# Finishing Recommendations: Hemlock



## brownmd (Jan 14, 2010)

So, I'm not even started yet, but wondering about what I should do for a finish.

I'm starting my first real woodworking project, making a bed for my wife and I… It's one of those things that started small - I was going to put a 2×4 frame on some plywood and paint it up to make a headboard… then somehow I've gotten to where I am today.

So I was planning on making it from pine, but I took my wife with me to pick out lumber, and she decided she liked the looks of hemlock better, so we came home with that instead.

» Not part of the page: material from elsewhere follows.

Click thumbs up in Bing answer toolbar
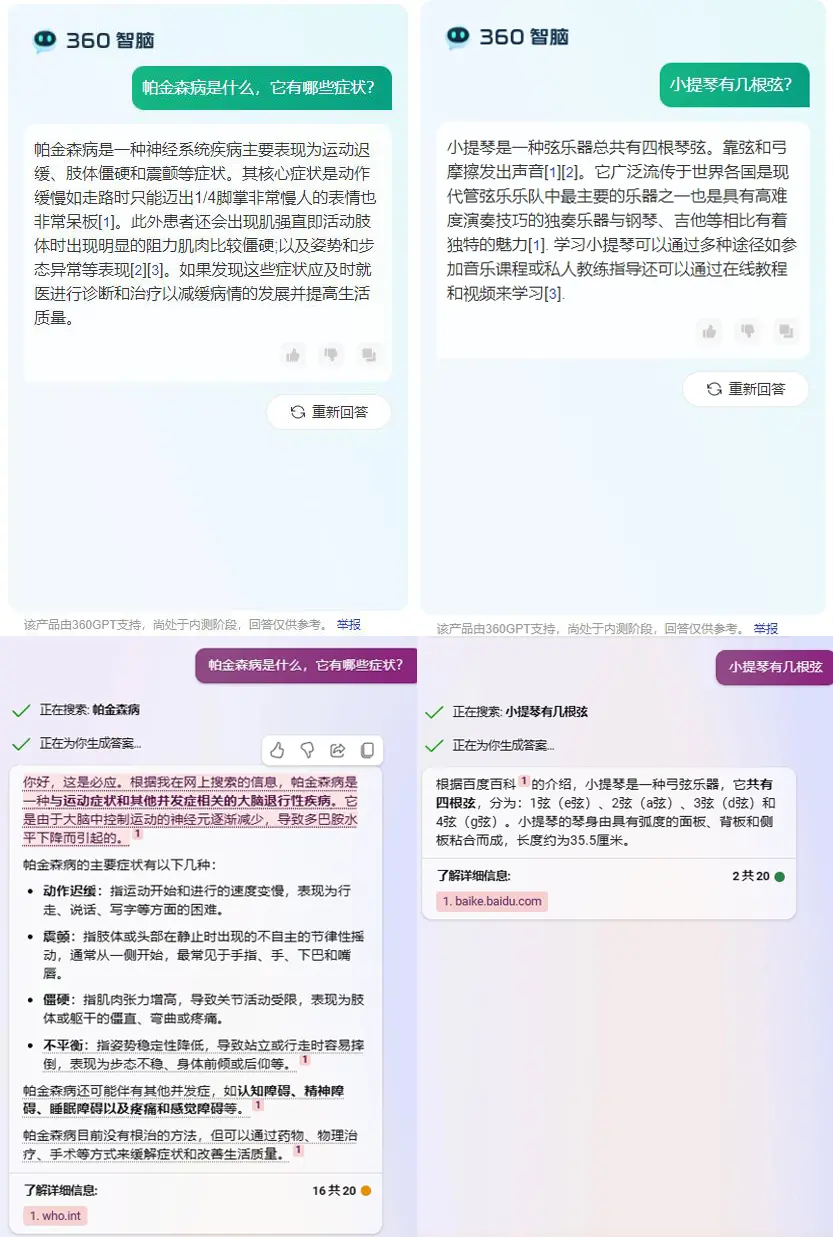This screenshot has width=833, height=1237. [278, 750]
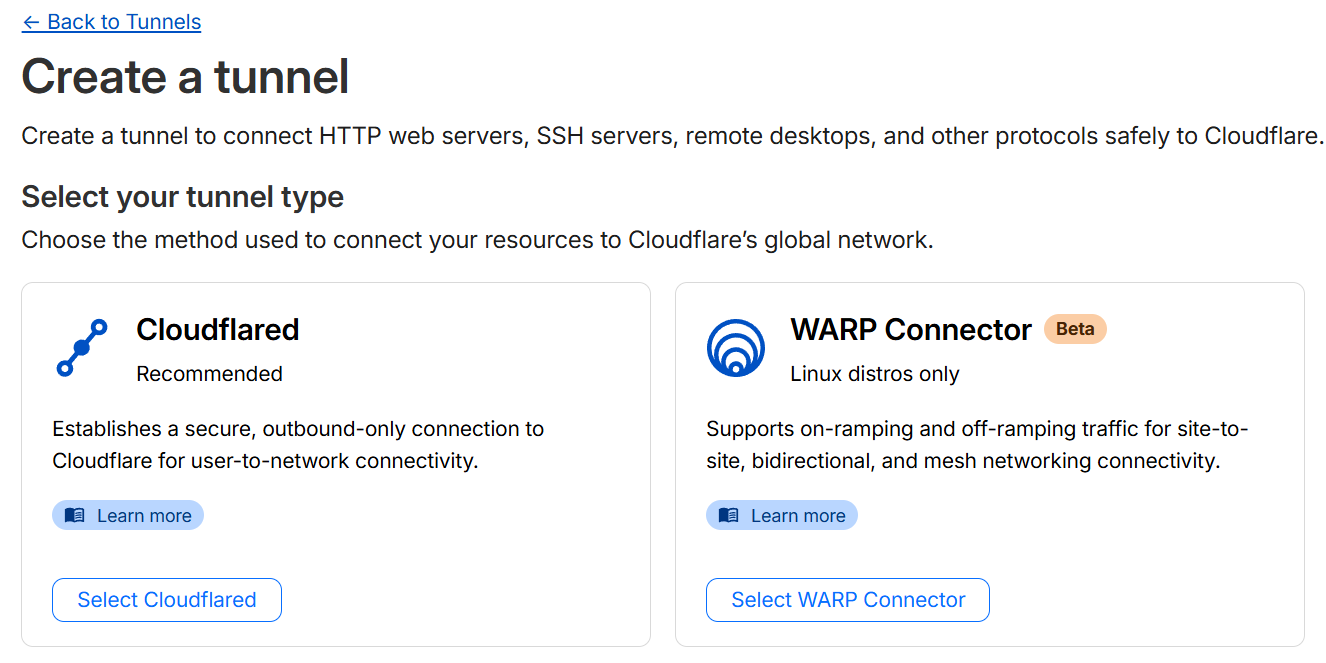1326x663 pixels.
Task: Click the open-book glyph in the left Learn more pill
Action: pyautogui.click(x=76, y=514)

As for a final result, she's wanting it to look like "cherry," though when I show her pictures, it's really more of a mahogany look that she likes. Any thoughts, recommendations, warnings, words of wisdom as I begin?

Thanks everyone!

Al


----------



## Dez (Mar 28, 2007)

Hemlock is fairly soft, so any hard film finish will easily be damaged by any impact. You might want to try an oil finish instead.
What is cherry to her? Some people think of that reddish purple stuff from the commercial stores. Show her some transparent color chips and go from there. Hemlock will NOT stain evenly just like Pine, some type of sealer first will be needed.
I would suggest a colored finish coat if it were a harder species . I have used a tinted shellac or lacquer to simulate that commercial look.


----------



## mckenziedrums (Jan 11, 2010)

First project…. Tung oil… I prefer Waterlox myself but you can use whatever you want. Use a modified tung oil that will dry harder and faster than pure oil.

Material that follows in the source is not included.